Salesforce isn’t slacking on productivity tools

This week Salesforce-owned Slack announced Canvas, an integrated feature that allows users to create and edit documents without leaving the application.

Slack attack: Slack is known as a workplace messenger, competing with Microsoft Teams and Skype. But the app—and Salesforce—clearly has greater goals.

  • Slack already integrates with other apps. Its workplace tools would have that same streamlined functionality, embedding content automatically into documents. And they’d be collaborative, allowing multiple users at the same time.
  • Their ease of use could be a leg up over productivity tools like Google Docs, Notion, and Microsoft Office, but that’s only if Slack can actually create a better product.
  • And while Slack may have the advantage on integration, the numbers are on Teams’ side. Slack has around 18 million daily active users to Teams’ 270 million, according to Business of Apps.

Salesforcing the competition: Slack’s productivity moves reveal why Salesforce spent $27.7 billion to acquire the company last summer.

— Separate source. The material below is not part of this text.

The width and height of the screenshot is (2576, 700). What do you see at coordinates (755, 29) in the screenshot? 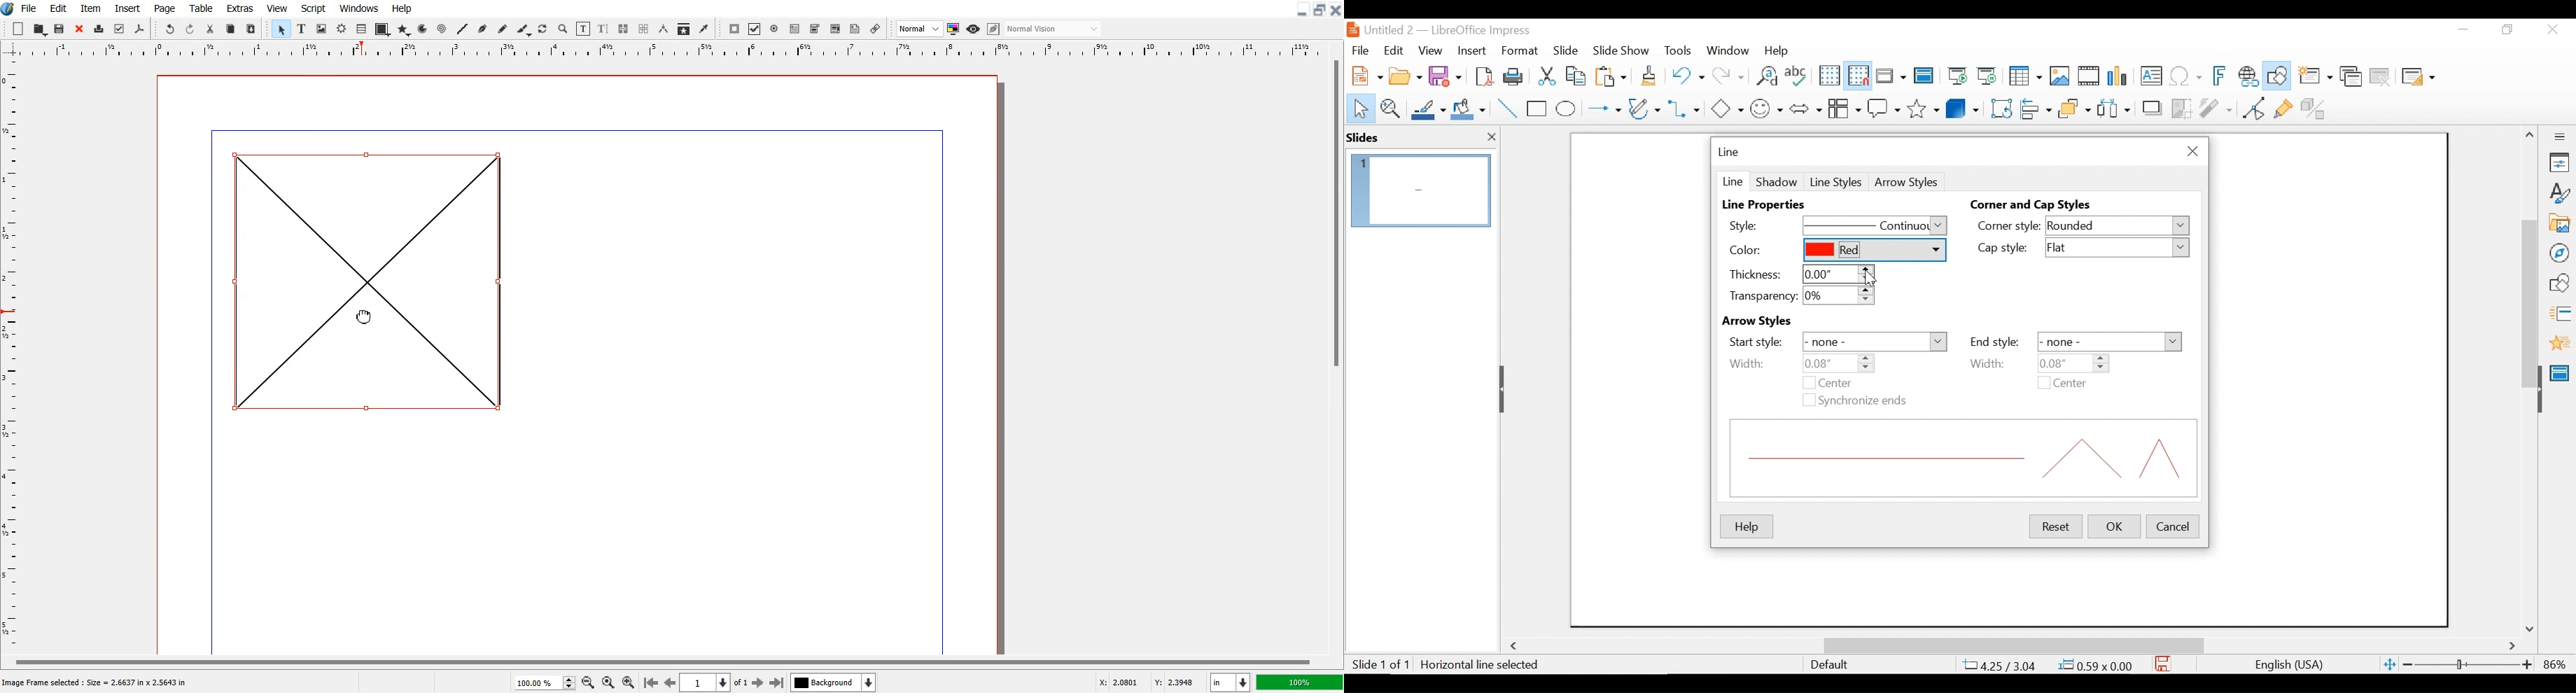
I see `PDF Check Box` at bounding box center [755, 29].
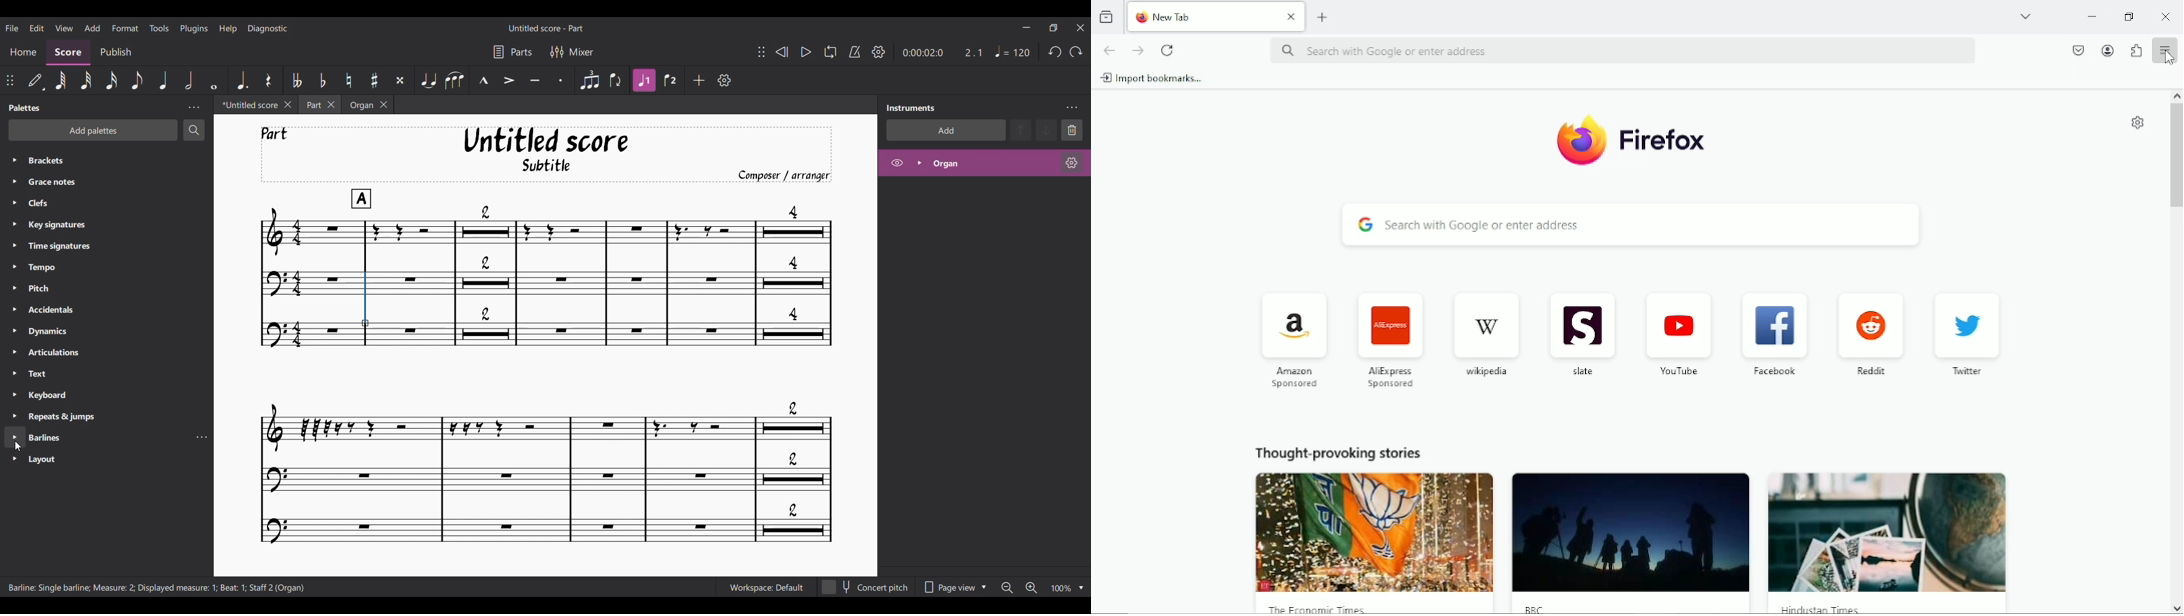  What do you see at coordinates (349, 80) in the screenshot?
I see `Toggle natural` at bounding box center [349, 80].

  • Last year, our analyst Gadjo Sevilla said that “Slack’s own rich app integration capabilities can serve as a conduit” for integrating the over 3,000 apps within Salesforce’s ecosystem.
  • Now Sevilla’s looking ahead. “The addition of Canvas document editor into Slack could place it on par with Microsoft Teams and Google Docs in terms of ramping up productivity and collaboration tools.” But Sevilla warns, “It does run the risk of complicating a beloved user interface for millions of users who might perceive the new feature as bloatware.”

It’s all about ease of use and integration. Salesforce is leveraging Slack’s status as a cool, collaborative product to boost the rest of its portfolio. Adobe bought Figma last week for similar reasons. And Slack’s push for users to adopt its internal tools is reminiscent of Canva building out its product suite.